Illustrations by Jules Feiffer

From the book jacket - Through the Phantom Tollbooth lies a strange land and a series of even stranger adventures in which Milo meets some of the most logically illogical characters ever met on this side or that side of reality, including King Azaz the Unabridged, unhappy ruler of Dictionopolis; the Mathemagician; Faintly Macabre, the not-so-wicked Which; and the watchdog Tock, who ticks.

My Reactions
I’ve been hearing about this book forever, but never read it before. I’m so glad I finally got to it! It is an absolute delight. I love Milo – a boy “who didn’t know what to do with himself” – and his spirit of adventure. Boredom may have led him to the Doldrums, but his thinking brain gets him through the magical Kingdom of Wisdom, across the Valley of Sound, up the Mountains of Ignorance to the Castle in the Air, to rescue the imprisoned Princesses Rhyme and Reason and return them to the Kingdom.

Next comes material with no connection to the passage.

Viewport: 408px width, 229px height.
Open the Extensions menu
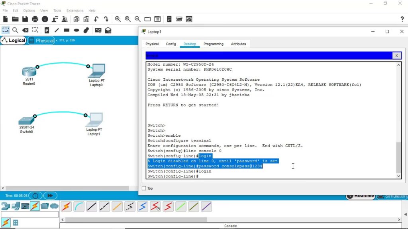tap(75, 11)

What I find particularly delightful is the way Juster plays with words and ideas. Introducing readers (young and old) to some lofty ideas and imparting more than a little wisdom along the way. I kept jotting down quotable passages. For example:

”I never knew words could be so confusing,” Milo said to Tock as he bent down to scratch the dog’s ear. “Only when you use a lot to say a little,” answered Tock.

“…that explains why today people use as many words as they can and think themselves very wise for doing so. For always remember that while it is wrong to use too few, it is often far worse to use too many.”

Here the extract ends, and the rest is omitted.